WORK INSTRUCTIONS —
1: Update the stretch of the comment from "Just a little" through "European elitist view.", replacing "patient outcomes" with "clinical results".
2: Answer these questions on the comment.
(a) According to the comment, on what should Europe not base its opinion of America?
(b) What example does the comment give of a good basis for making a change?
(c) Which unit would the writer of the comment rather use?

QUOTED PASSAGE —

※ ※ ※

As far as American's wanting the world to revolve around us I don't see it. Europe should not base it's opinion of America on the behavior of the Americans that visit their continent. The average American is proud of their American heritage and if they are of European decent they are proud of that also. The same can be said African Americans, Asian Americans, Latin Americans or what ever their heritage is. We have been successful because of the influence of so many cultures. Our system and lifestyle works for us so we don't wish to be told that it is inferior. I would not for one minute try to tell someone else how to conduct their business and I don't think the average American will either.
Just a little jab back at the comment in the original Discussion that really annoyed me.
"Cons? The US adopted the obsolete system in common practice and people are lazy to change from what they are familiar with."
If it there is good basis (e.g. better patient outcomes) for making a change then great. But one thing you can't say about the US is that we are lazy. That is just an European elitist view.
I'd just as soon use mg/dl. It's still metric, and it's actually understandable to anyone who has any experience with the metric system, without going into moles, which are chemistry measures, and not as accessible to the average person. Anything can be understood as mg/dl, whereas the number of millimoles per liter will vary according to the substance being measured. I just don't see any reason to add the extra layer of complexity.

※ ※ ※

Dataset entries —
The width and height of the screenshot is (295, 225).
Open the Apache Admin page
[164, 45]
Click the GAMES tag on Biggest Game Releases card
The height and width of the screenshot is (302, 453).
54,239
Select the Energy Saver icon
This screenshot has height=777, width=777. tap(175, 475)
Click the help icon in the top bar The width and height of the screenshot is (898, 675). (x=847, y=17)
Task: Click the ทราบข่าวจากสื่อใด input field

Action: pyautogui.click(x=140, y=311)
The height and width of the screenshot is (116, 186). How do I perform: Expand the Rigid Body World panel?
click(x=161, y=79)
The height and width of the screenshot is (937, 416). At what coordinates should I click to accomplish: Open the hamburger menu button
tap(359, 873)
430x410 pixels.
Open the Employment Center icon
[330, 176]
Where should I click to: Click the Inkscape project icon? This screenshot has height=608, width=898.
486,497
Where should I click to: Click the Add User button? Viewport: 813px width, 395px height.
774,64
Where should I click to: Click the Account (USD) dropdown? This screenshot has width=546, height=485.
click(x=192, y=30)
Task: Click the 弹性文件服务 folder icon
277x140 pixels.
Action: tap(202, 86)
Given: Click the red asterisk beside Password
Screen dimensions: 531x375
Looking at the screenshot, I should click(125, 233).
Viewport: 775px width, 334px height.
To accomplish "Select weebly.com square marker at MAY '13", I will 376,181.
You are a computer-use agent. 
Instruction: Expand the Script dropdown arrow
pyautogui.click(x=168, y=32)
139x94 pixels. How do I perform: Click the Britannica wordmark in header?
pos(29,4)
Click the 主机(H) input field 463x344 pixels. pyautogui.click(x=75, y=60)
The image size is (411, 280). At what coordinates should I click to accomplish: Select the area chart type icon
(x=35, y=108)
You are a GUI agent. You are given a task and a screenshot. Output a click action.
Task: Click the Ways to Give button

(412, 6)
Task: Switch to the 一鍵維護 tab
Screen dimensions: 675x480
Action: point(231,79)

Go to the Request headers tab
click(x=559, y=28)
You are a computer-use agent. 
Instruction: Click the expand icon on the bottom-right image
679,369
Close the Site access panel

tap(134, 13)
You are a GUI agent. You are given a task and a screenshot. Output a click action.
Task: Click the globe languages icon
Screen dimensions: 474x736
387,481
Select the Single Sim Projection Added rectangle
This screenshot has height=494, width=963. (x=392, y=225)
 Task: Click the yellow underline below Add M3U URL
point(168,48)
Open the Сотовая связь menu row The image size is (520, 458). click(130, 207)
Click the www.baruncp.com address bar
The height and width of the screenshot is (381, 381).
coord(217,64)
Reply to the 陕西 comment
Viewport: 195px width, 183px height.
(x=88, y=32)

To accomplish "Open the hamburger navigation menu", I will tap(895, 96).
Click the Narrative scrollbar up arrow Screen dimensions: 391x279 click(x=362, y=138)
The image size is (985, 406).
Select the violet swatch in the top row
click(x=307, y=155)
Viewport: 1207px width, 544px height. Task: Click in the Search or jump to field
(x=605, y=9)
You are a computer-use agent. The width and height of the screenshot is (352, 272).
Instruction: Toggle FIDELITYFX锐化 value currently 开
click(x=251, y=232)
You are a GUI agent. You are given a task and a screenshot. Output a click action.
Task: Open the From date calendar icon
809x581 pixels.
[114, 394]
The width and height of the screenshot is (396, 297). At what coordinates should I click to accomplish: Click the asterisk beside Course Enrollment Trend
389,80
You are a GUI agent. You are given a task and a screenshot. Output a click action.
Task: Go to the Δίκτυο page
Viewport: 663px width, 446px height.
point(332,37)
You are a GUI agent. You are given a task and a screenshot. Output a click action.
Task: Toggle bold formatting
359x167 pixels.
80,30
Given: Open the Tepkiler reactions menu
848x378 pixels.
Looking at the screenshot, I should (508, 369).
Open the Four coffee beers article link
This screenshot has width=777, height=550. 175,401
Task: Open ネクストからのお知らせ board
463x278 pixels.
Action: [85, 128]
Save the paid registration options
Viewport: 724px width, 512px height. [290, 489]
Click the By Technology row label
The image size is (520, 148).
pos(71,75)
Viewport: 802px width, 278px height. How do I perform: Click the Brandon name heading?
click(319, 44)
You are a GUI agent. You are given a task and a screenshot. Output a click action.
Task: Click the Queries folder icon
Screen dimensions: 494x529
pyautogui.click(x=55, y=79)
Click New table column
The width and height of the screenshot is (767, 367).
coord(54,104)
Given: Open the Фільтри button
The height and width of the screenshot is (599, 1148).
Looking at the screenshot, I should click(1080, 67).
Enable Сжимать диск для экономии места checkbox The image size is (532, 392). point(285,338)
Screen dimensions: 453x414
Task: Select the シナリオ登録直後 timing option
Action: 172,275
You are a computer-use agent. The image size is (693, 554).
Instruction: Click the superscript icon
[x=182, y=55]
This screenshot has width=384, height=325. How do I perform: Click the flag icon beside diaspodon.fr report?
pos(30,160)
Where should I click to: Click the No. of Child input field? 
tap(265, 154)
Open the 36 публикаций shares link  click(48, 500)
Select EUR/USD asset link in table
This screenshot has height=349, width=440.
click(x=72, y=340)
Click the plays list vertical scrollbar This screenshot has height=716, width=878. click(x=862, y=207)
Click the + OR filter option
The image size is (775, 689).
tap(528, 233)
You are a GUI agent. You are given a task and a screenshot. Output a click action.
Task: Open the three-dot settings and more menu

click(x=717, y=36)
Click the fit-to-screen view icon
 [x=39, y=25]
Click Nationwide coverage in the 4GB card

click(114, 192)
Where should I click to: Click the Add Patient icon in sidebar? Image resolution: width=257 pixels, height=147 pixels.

※ ※ ※

PROBLEM SOLUTIONS —
1:
Just a little jab back at the comment in the original Discussion that really annoyed me.
"Cons? The US adopted the obsolete system in common practice and people are lazy to change from what they are familiar with."
If it there is good basis (e.g. better clinical results) for making a change then great. But one thing you can't say about the US is that we are lazy. That is just an European elitist view.

2:
(a) The behavior of the Americans who visit their continent.
(b) Better patient outcomes.
(c) mg/dl.